→ **Written task**: Output each line of the listing from the line containing "Screen dimensions: 800x400" through the line containing "pos(81,225)", inclusive, copied verbatim, with the pictures left out.

→ **Exercise inputs**:
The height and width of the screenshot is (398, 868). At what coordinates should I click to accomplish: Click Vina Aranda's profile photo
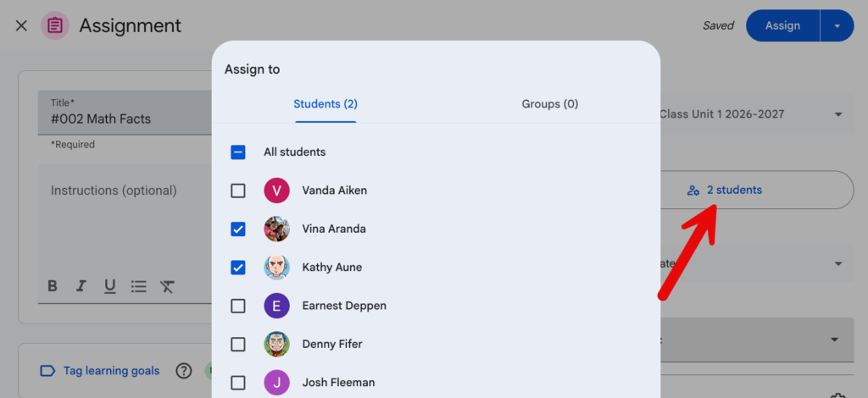(x=277, y=229)
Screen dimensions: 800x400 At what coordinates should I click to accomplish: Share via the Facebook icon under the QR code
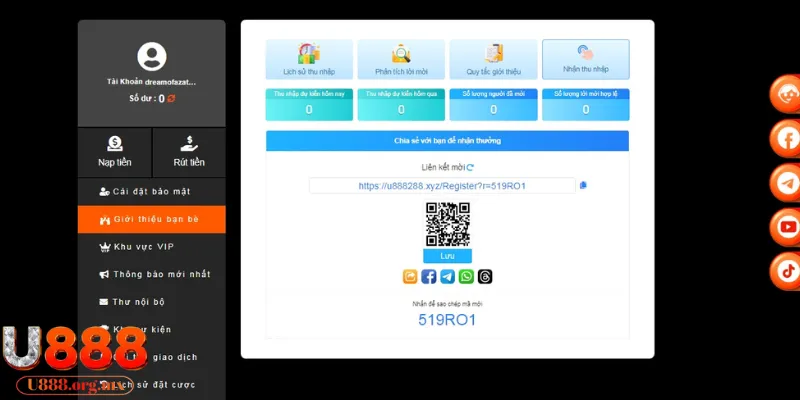(428, 277)
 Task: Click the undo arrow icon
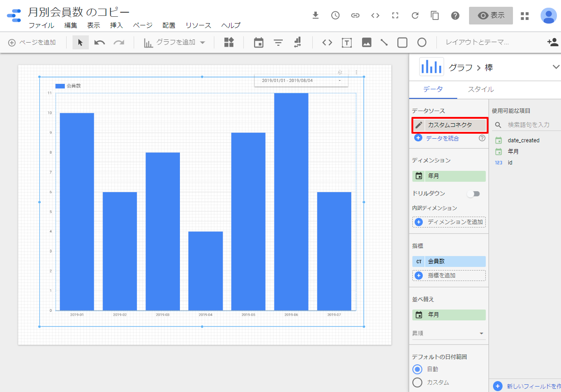coord(100,43)
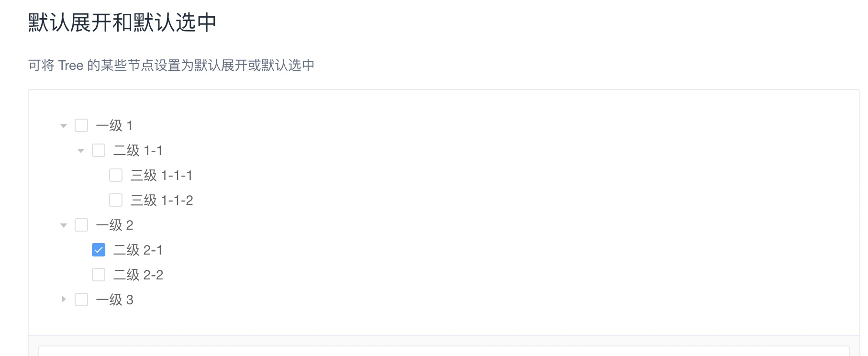Check the 一级 2 checkbox
868x356 pixels.
pos(81,225)
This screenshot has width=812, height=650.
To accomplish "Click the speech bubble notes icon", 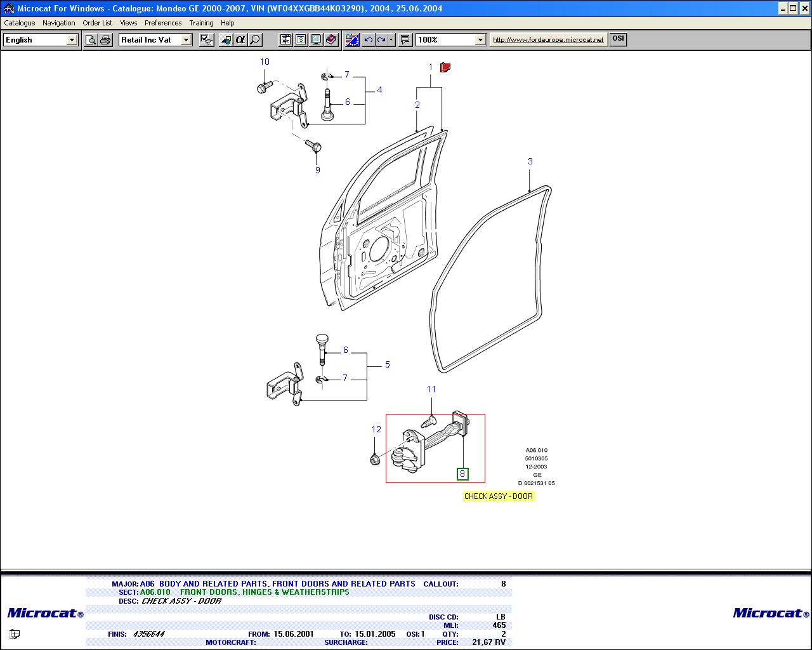I will [x=405, y=40].
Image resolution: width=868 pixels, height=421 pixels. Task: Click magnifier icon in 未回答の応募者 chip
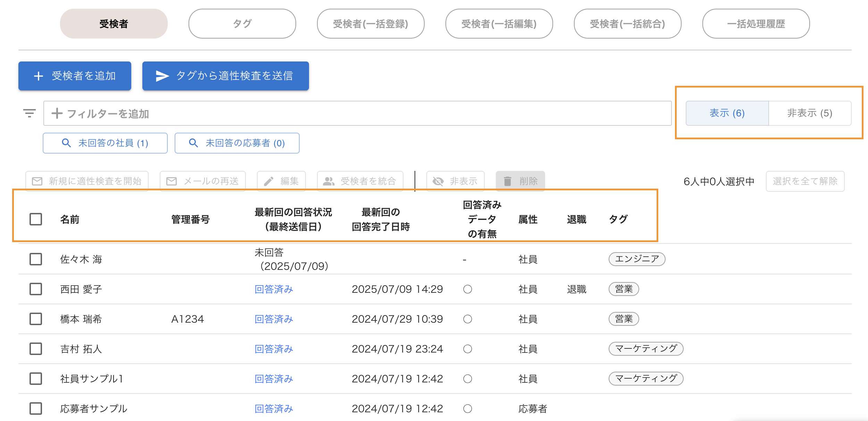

→ **Result for this task**:
Screen dimensions: 800x400 At what coordinates should I click to accomplish: Share via the Facebook icon under the QR code
(428, 277)
 Task: Click the undo arrow icon
coord(100,43)
Check the 一级 2 checkbox
868x356 pixels.
pos(81,225)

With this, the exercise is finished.